Slavery was abolished in 1863, which everyone would agree was a good thing.
But the economies of Curacao and neighboring Aruba were all but destroyed with the end of slavery.
Some of the slaves stayed on as tenant farmers, trading most of their crop for the right to farm.
Flamingos on a salt pan, and inside the Hato Cave
The islands only began to recover in the early 20th century with the construction of oil refineries to service newly discovered oil fields of nearby Venezuela.
Tourism plays a major role in Curaçao’s economy, although to a slightly lesser extent than other Caribbean countries because of oil refineries and other industries.
The Queen Emma pontoon pedestrian bridge crosses the harbor between the Punda and Otrobanda districts.
The 67 meter or 220 foot-long bridge swings open to allow ships to pass.
The Senior Curaçao liqueur factory
Aruba, the westernmost island, is just 15 miles off the coast of Venezuela.
Aruba is about 20 miles or 32 kilometers long, and at its widest point 6 miles or 10 kilometers.
Unlike much of the Caribbean, Aruba has a dry climate; sections are desert-like landscapes with cactus and there are no rivers.
It has white sandy beaches on the western and southern coasts of the island, relatively sheltered from fierce ocean currents. This is where most tourist development has occurred.
The northern and eastern coasts, lacking this protection, are considerably more battered by the sea and are mostly untouched.
One of its natural wonders was the Natural Bridge, a large naturally formed limestone bridge on the north shore.
It wasn’t that large, actually. Or all that wondrous. But every tour of the island went there.
Not so much anymore. The Natural Bridge collapsed in 2005.
THE COAST OF ARUBA
The capital and port is Oranjestad.
The Arawak heritage is stronger on Aruba than on most Caribbean islands. Although no full-blooded aboriginals remain, the features of many islanders clearly indicate their genetic heritage.
Most of the population is descended from Caquetio Indians, Africans, and Dutch, and to a lesser extent Spanish, Portuguese, English, French, and Sephardic Jewish ancestors.
THE WRECK OF THE ANTILLA
Just offshore of the island lies the wreck of the German merchant vessel Antilla,which was intentionally scuttled by her captain and crew in April of 1940 to avoid being seized by what remained of the Dutch government at Aruba and by American and British forces in the Caribbean. The 400-foot-long freighter lies about 50 feet down, patrolled now by fish, scuba divers, and visitors in a semi-submersible vessel like the one I used.
The easternmost of what once were the ABCs, Bonaire is 50 miles above Venezuela.
Bonaire is the smallest of the A-B-Cs, with a population about 18,000.
The Spanish thought Bonaire could be used as a cattle plantation, and so they also imported domesticated animals from Spain, including cows, donkeys, goats, horses, pigs, and sheep.

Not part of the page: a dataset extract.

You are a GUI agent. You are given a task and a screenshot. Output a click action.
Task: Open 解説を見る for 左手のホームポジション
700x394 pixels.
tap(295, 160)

Beginning in 1623, ships of the Dutch West India Company called at Bonaire to obtain meat, water, and wood.
In 1633, the Dutch, having temporarily lost Sint Maarten to the Spanish, retaliated by attacking Curaçao, Bonaire, and Aruba.

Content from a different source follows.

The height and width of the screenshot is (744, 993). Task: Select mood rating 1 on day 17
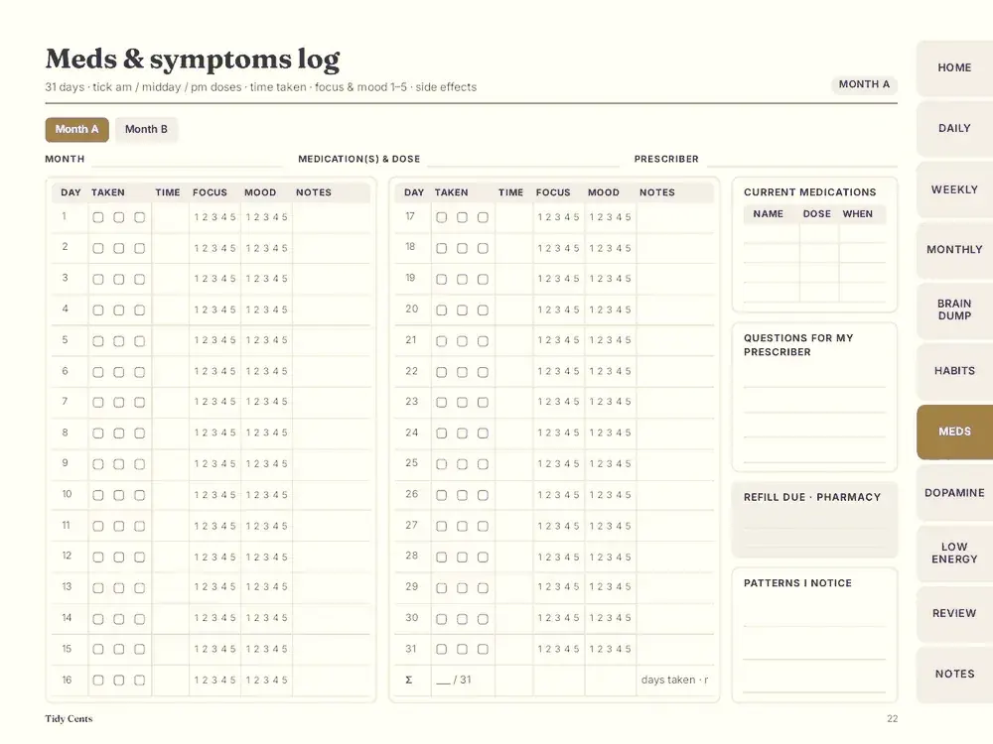pos(592,217)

Curaçao emerged as a center of the slave trade, while Bonaire became a plantation island. A small number of African slaves were put to work alongside Indians and convicts, cultivating dyewood and maize and harvesting salt.
We arrived in Bonaire on the last day of their Carnival. This is a small island, but this is the big day and the sense of anticipation grew from morning until afternoon and the scheduled start of the parade. This being the Caribbean, the official starting time was “maybe 2:30 but probably 3pm”, which meant it kicked off in a remarkably timely fashion at 3:42.